**What the task requires**
If a line in the entries includes "navigation", show that line.

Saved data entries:
###

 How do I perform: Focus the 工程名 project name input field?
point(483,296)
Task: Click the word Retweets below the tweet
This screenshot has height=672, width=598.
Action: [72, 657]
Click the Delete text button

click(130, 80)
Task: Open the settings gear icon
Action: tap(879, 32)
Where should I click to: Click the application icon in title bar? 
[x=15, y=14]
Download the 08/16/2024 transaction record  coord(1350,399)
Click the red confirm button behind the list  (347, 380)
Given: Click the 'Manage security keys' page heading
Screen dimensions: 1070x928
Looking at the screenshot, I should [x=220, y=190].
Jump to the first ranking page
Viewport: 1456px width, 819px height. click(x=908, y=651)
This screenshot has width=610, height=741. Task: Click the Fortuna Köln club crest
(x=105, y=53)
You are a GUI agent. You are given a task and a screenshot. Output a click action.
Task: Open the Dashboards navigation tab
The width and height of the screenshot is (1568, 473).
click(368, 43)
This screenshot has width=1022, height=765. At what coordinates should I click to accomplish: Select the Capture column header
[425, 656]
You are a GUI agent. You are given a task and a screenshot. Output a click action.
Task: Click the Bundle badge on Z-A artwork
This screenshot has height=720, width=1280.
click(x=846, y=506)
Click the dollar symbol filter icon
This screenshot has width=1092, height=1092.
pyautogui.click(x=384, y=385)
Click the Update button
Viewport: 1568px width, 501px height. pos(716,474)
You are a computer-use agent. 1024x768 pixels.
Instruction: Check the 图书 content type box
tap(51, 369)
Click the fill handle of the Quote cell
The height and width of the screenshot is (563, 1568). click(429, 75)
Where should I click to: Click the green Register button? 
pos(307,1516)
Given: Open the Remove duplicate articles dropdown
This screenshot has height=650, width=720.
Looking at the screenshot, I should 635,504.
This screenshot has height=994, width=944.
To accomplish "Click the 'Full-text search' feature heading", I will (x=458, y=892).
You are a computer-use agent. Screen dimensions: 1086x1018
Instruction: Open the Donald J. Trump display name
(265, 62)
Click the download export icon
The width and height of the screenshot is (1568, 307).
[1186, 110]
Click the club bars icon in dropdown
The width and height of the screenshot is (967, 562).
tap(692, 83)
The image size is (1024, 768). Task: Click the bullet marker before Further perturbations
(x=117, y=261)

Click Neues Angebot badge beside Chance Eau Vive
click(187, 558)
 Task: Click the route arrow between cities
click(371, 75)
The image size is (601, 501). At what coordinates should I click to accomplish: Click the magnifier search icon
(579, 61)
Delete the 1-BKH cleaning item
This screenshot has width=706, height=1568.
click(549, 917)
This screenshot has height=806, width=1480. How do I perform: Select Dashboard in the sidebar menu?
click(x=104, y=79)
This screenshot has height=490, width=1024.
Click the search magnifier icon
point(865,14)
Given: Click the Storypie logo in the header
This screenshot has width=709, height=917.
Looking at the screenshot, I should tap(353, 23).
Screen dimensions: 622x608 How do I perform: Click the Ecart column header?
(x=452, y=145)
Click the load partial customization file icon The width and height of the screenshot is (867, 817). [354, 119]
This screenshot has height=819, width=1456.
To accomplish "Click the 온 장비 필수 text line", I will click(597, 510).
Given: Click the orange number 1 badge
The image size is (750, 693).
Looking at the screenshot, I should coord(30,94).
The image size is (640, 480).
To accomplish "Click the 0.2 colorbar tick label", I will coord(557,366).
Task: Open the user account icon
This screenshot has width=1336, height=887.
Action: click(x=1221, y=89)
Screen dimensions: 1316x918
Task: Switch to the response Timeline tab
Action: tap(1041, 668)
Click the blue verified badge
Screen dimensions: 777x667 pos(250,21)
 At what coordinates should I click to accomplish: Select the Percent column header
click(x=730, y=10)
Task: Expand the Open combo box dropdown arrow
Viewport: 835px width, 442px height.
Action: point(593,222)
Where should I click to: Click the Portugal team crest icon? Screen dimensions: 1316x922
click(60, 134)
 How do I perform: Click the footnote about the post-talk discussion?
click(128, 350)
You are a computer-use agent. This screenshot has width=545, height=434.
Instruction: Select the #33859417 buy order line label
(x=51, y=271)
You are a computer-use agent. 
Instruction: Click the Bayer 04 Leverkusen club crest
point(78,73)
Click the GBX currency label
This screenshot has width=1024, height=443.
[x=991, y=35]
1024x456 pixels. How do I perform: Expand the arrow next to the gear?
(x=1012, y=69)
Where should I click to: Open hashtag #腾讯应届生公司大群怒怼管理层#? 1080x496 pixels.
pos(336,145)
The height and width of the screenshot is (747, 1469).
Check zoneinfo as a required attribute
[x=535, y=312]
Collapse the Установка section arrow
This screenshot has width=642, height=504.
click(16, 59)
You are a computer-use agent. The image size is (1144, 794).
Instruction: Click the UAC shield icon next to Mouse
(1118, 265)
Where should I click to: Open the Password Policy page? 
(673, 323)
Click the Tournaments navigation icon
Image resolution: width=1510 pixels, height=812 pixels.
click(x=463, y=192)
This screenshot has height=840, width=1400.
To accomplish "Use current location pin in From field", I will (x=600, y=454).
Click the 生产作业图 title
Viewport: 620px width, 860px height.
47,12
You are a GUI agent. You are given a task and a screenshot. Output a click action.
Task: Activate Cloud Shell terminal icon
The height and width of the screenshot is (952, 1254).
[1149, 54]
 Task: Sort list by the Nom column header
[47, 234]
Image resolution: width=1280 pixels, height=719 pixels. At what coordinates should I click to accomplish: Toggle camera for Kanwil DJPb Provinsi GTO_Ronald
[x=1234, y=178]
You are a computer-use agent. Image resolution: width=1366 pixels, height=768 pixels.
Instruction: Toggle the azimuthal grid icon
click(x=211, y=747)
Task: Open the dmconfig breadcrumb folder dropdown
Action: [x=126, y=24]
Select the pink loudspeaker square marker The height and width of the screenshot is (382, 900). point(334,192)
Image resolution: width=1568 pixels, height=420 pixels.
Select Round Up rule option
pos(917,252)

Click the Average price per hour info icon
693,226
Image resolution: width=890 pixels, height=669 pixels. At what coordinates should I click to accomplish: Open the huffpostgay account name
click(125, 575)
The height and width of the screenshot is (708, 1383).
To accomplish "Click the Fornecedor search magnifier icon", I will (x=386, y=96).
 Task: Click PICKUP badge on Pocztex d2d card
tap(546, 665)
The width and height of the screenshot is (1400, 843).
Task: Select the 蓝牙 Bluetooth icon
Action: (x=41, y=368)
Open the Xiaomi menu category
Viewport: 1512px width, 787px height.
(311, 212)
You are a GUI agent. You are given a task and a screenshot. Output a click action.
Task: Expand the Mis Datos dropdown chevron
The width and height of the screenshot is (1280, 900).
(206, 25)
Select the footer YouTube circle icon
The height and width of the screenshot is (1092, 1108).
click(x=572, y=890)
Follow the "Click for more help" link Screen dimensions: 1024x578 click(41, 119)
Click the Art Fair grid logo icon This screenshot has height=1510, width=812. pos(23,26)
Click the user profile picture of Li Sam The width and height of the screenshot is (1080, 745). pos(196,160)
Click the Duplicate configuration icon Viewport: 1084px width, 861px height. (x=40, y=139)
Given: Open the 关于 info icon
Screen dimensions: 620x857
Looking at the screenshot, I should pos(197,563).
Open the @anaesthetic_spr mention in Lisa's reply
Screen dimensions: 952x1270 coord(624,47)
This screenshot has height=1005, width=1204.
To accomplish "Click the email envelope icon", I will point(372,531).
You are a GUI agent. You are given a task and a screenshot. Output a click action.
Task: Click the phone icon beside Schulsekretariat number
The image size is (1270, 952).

###

**Your solution**
Task: Open the Dashboards navigation tab
Click the Tournaments navigation icon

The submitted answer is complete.